● WHAT YOU ARE ASKED TO DO
Beginning with the line that includes "Task: Click the gray unfilled Australia track", return every remaining line of the material exactly as it reads, but not the pictures.

● SUPPLIED DATA
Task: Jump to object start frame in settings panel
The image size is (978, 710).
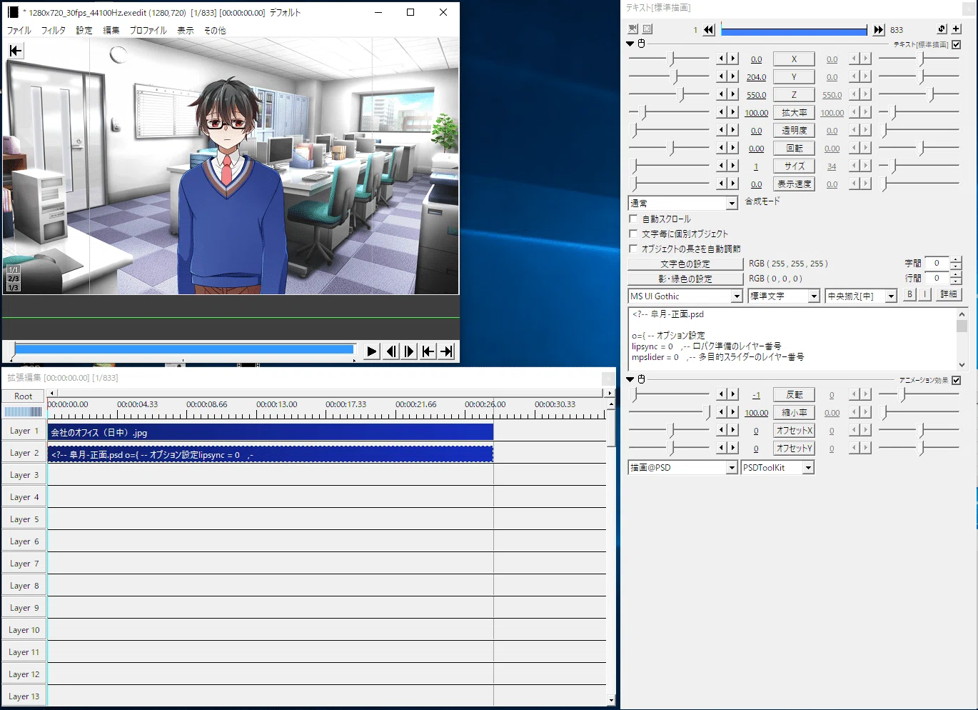Action: (x=708, y=29)

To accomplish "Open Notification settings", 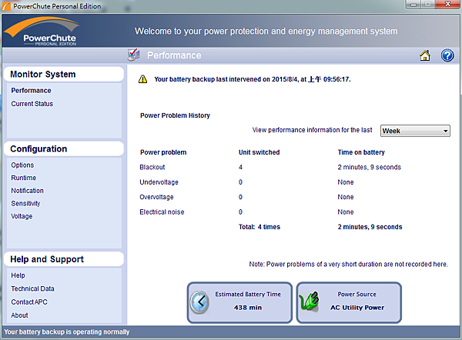I will pyautogui.click(x=28, y=191).
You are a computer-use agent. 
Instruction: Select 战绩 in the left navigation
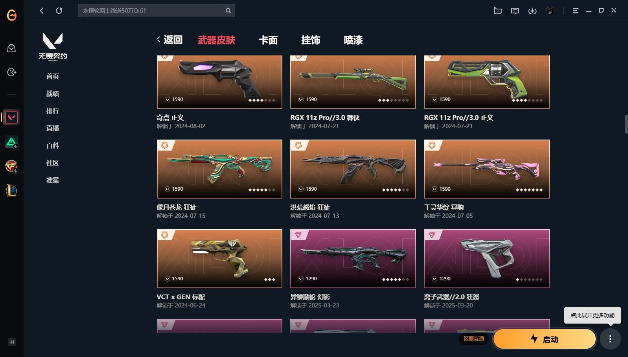pyautogui.click(x=53, y=94)
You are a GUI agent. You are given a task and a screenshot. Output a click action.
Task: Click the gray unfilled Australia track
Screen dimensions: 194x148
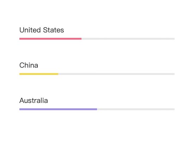136,109
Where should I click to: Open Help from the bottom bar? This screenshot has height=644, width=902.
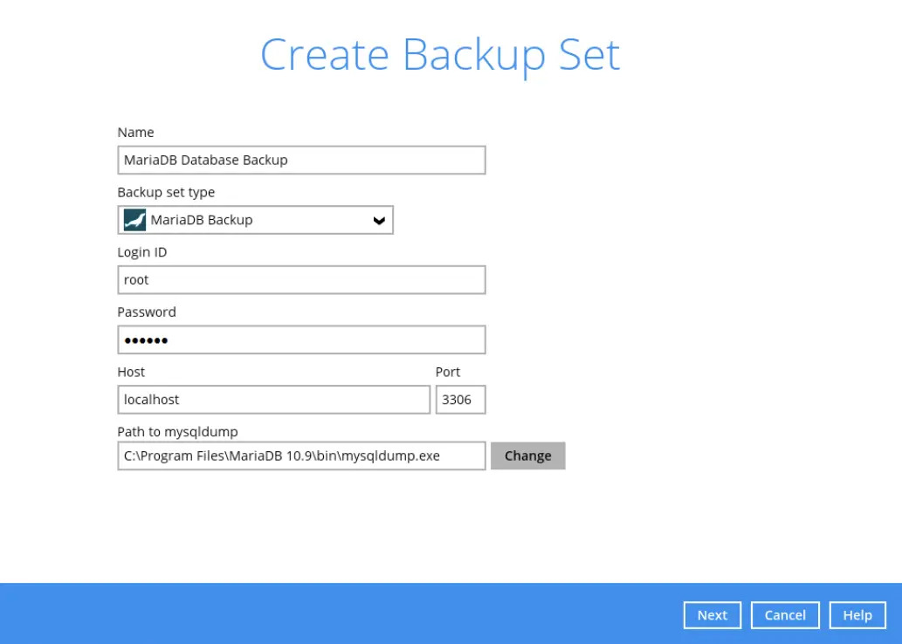(857, 615)
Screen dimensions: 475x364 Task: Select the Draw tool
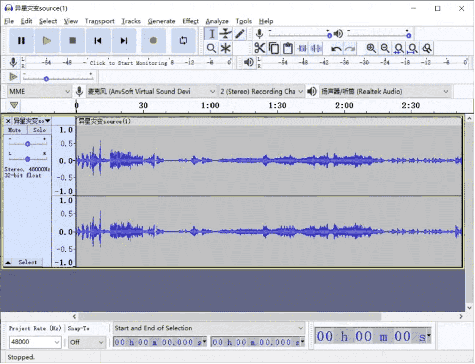click(x=239, y=34)

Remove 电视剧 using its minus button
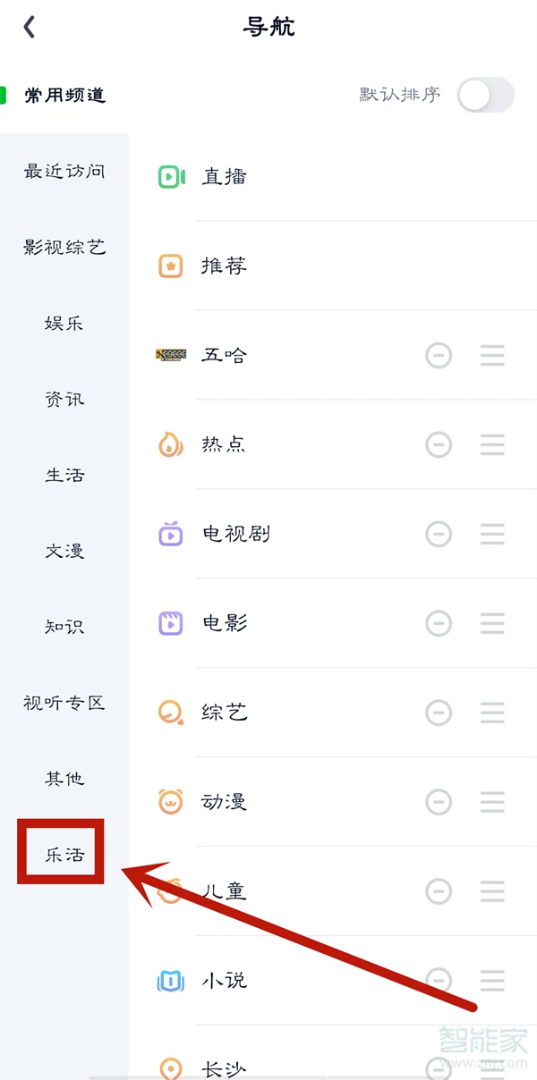point(439,534)
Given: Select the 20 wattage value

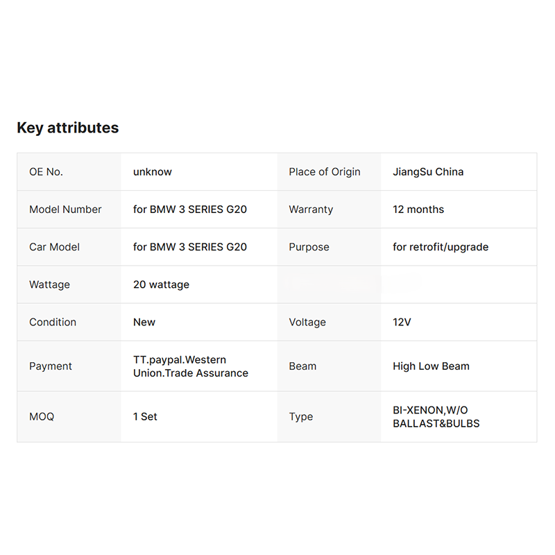Looking at the screenshot, I should click(x=161, y=284).
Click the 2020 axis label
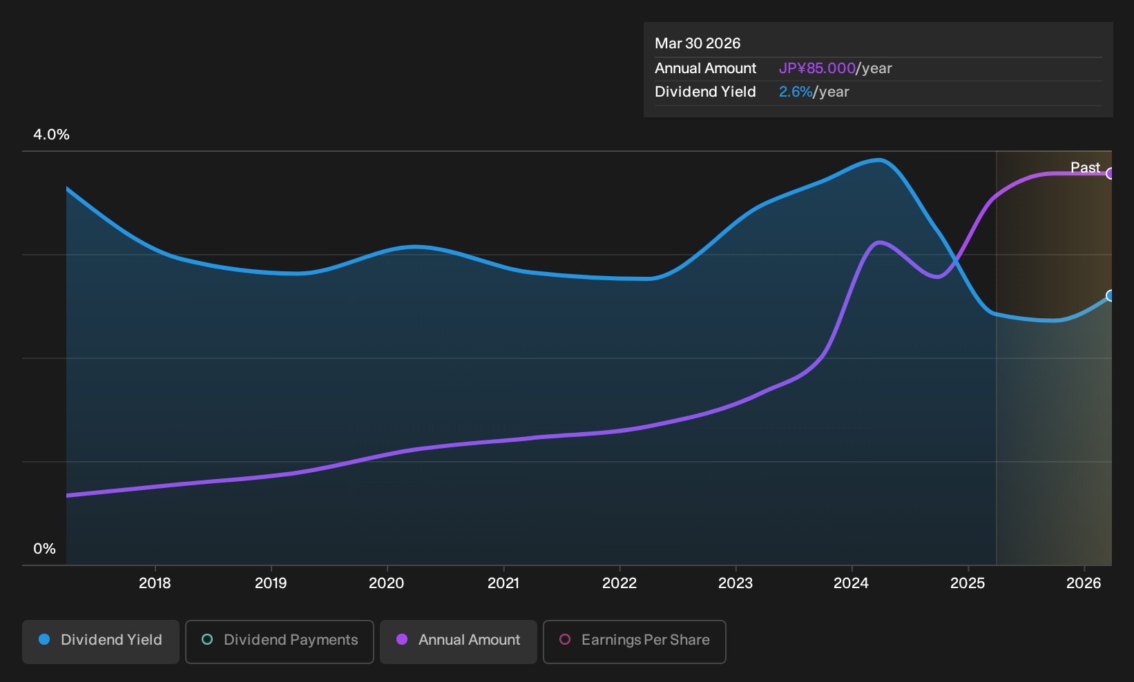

● RESPONSE BOX
Task: Click the gray unfilled Australia track
Screen dimensions: 194x148
136,109
Where should I click to: Open Help from the bottom bar? This screenshot has height=644, width=902.
(857, 615)
Screen dimensions: 475x364 Task: Select the Draw tool
click(x=239, y=34)

Remove 电视剧 using its minus button
point(439,534)
Given: Select the 20 wattage value

Looking at the screenshot, I should click(x=161, y=284).
Click the 2020 axis label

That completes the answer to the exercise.